### How to complete this task
Please return each record exactly as it stands.

### Material for this exercise ###

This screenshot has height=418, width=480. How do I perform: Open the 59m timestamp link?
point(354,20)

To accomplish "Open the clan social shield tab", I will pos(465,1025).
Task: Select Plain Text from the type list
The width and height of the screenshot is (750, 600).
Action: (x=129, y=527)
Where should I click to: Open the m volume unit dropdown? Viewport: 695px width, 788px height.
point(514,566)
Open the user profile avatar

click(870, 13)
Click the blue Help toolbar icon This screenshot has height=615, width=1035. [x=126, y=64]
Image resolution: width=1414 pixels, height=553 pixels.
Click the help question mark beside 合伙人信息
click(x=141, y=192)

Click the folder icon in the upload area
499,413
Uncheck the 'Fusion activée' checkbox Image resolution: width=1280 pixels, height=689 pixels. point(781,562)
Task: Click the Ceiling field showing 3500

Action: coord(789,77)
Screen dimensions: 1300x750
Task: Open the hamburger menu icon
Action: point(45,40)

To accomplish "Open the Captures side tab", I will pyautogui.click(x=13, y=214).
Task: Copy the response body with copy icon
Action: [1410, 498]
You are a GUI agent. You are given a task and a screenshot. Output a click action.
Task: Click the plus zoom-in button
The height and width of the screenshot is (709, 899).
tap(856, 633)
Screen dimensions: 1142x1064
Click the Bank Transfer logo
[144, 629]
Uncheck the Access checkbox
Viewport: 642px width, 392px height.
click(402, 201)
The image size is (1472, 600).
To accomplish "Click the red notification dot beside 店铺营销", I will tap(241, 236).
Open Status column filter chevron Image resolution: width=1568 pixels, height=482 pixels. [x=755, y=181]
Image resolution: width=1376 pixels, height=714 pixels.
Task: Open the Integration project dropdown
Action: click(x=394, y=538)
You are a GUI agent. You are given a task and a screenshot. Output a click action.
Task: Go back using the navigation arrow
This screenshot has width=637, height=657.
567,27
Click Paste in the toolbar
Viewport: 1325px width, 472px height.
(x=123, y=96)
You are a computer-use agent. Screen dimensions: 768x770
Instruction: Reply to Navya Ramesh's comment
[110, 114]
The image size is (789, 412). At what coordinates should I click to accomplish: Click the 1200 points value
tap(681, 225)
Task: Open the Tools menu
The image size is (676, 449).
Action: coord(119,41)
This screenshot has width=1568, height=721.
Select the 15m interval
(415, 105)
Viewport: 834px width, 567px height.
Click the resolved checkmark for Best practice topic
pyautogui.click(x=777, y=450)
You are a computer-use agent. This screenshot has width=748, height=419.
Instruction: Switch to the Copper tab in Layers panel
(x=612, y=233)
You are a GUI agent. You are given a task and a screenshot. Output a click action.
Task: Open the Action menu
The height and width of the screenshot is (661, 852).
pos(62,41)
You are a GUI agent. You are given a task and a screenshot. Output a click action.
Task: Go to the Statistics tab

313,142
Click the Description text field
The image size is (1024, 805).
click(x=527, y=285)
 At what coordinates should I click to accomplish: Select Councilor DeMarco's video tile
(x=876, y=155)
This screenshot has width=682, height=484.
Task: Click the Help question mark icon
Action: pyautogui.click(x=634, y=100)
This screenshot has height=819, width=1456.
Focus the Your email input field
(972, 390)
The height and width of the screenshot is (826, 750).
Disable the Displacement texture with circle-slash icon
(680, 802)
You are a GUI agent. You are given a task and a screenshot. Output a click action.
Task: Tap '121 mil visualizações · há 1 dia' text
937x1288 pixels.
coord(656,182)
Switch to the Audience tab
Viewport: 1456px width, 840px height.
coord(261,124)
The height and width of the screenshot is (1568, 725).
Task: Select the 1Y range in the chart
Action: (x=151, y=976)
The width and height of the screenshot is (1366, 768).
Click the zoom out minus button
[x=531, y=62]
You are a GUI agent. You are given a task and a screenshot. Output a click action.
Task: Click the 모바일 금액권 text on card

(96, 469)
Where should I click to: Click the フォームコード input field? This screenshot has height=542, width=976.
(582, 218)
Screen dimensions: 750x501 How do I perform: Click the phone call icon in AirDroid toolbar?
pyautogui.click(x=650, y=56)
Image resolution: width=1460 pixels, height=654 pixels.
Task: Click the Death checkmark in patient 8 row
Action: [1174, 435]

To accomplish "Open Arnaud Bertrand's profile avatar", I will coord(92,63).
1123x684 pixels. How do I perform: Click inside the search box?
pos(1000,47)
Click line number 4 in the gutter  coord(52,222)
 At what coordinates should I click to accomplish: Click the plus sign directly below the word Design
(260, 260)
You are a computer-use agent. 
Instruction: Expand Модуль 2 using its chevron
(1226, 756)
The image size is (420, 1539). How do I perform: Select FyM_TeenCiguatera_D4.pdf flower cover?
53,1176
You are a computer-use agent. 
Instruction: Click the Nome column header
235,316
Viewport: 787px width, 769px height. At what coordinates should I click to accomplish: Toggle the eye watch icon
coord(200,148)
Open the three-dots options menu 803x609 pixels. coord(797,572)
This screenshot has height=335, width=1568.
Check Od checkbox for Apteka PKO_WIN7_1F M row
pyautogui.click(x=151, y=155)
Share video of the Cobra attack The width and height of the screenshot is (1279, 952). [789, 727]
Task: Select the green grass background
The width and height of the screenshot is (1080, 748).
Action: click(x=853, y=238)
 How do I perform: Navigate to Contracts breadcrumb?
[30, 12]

###

### Task solution
This screenshot has height=418, width=480. How do I perform: Open the 59m timestamp link?
point(354,20)

To accomplish "Open the clan social shield tab", I will pos(465,1025).
Task: Select Plain Text from the type list
The width and height of the screenshot is (750, 600).
Action: (x=129, y=527)
Where should I click to: Open the m volume unit dropdown? Viewport: 695px width, 788px height.
point(514,566)
Open the user profile avatar

click(870, 13)
Click the blue Help toolbar icon This screenshot has height=615, width=1035. [x=126, y=64]
Image resolution: width=1414 pixels, height=553 pixels.
Click the help question mark beside 合伙人信息
click(x=141, y=192)

Click the folder icon in the upload area
499,413
Uncheck the 'Fusion activée' checkbox Image resolution: width=1280 pixels, height=689 pixels. point(781,562)
Task: Click the Ceiling field showing 3500

Action: coord(789,77)
Screen dimensions: 1300x750
Task: Open the hamburger menu icon
Action: point(45,40)

To accomplish "Open the Captures side tab", I will pyautogui.click(x=13, y=214).
Task: Copy the response body with copy icon
Action: [1410, 498]
You are a GUI agent. You are given a task and a screenshot. Output a click action.
Task: Click the plus zoom-in button
The height and width of the screenshot is (709, 899).
tap(856, 633)
Screen dimensions: 1142x1064
Click the Bank Transfer logo
[144, 629]
Uncheck the Access checkbox
Viewport: 642px width, 392px height.
click(402, 201)
The image size is (1472, 600).
To accomplish "Click the red notification dot beside 店铺营销", I will tap(241, 236).
Open Status column filter chevron Image resolution: width=1568 pixels, height=482 pixels. [x=755, y=181]
Image resolution: width=1376 pixels, height=714 pixels.
Task: Open the Integration project dropdown
Action: click(x=394, y=538)
You are a GUI agent. You are given a task and a screenshot. Output a click action.
Task: Go back using the navigation arrow
This screenshot has width=637, height=657.
567,27
Click Paste in the toolbar
Viewport: 1325px width, 472px height.
(x=123, y=96)
You are a computer-use agent. Screen dimensions: 768x770
Instruction: Reply to Navya Ramesh's comment
[110, 114]
The image size is (789, 412). At what coordinates should I click to accomplish: Click the 1200 points value
tap(681, 225)
Task: Open the Tools menu
The image size is (676, 449).
Action: coord(119,41)
This screenshot has width=1568, height=721.
Select the 15m interval
(415, 105)
Viewport: 834px width, 567px height.
Click the resolved checkmark for Best practice topic
pyautogui.click(x=777, y=450)
You are a computer-use agent. This screenshot has width=748, height=419.
Instruction: Switch to the Copper tab in Layers panel
(x=612, y=233)
You are a GUI agent. You are given a task and a screenshot. Output a click action.
Task: Open the Action menu
The height and width of the screenshot is (661, 852).
pos(62,41)
You are a GUI agent. You are given a task and a screenshot. Output a click action.
Task: Go to the Statistics tab

313,142
Click the Description text field
The image size is (1024, 805).
click(x=527, y=285)
 At what coordinates should I click to accomplish: Select Councilor DeMarco's video tile
(x=876, y=155)
This screenshot has width=682, height=484.
Task: Click the Help question mark icon
Action: pyautogui.click(x=634, y=100)
This screenshot has height=819, width=1456.
Focus the Your email input field
(972, 390)
The height and width of the screenshot is (826, 750).
Disable the Displacement texture with circle-slash icon
(680, 802)
You are a GUI agent. You are given a task and a screenshot. Output a click action.
Task: Tap '121 mil visualizações · há 1 dia' text
937x1288 pixels.
coord(656,182)
Switch to the Audience tab
Viewport: 1456px width, 840px height.
coord(261,124)
The height and width of the screenshot is (1568, 725).
Task: Select the 1Y range in the chart
Action: (x=151, y=976)
The width and height of the screenshot is (1366, 768).
Click the zoom out minus button
[x=531, y=62]
You are a GUI agent. You are given a task and a screenshot. Output a click action.
Task: Click the 모바일 금액권 text on card

(96, 469)
Where should I click to: Click the フォームコード input field? This screenshot has height=542, width=976.
(582, 218)
Screen dimensions: 750x501 How do I perform: Click the phone call icon in AirDroid toolbar?
pyautogui.click(x=650, y=56)
Image resolution: width=1460 pixels, height=654 pixels.
Task: Click the Death checkmark in patient 8 row
Action: [1174, 435]

To accomplish "Open Arnaud Bertrand's profile avatar", I will coord(92,63).
1123x684 pixels. How do I perform: Click inside the search box?
pos(1000,47)
Click line number 4 in the gutter  coord(52,222)
 At what coordinates should I click to accomplish: Click the plus sign directly below the word Design
(260, 260)
You are a computer-use agent. 
Instruction: Expand Модуль 2 using its chevron
(1226, 756)
The image size is (420, 1539). How do I perform: Select FyM_TeenCiguatera_D4.pdf flower cover?
53,1176
You are a computer-use agent. 
Instruction: Click the Nome column header
235,316
Viewport: 787px width, 769px height. At what coordinates should I click to accomplish: Toggle the eye watch icon
coord(200,148)
Open the three-dots options menu 803x609 pixels. coord(797,572)
This screenshot has height=335, width=1568.
Check Od checkbox for Apteka PKO_WIN7_1F M row
pyautogui.click(x=151, y=155)
Share video of the Cobra attack The width and height of the screenshot is (1279, 952). [789, 727]
Task: Select the green grass background
The width and height of the screenshot is (1080, 748).
Action: click(x=853, y=238)
 How do I perform: Navigate to Contracts breadcrumb?
[30, 12]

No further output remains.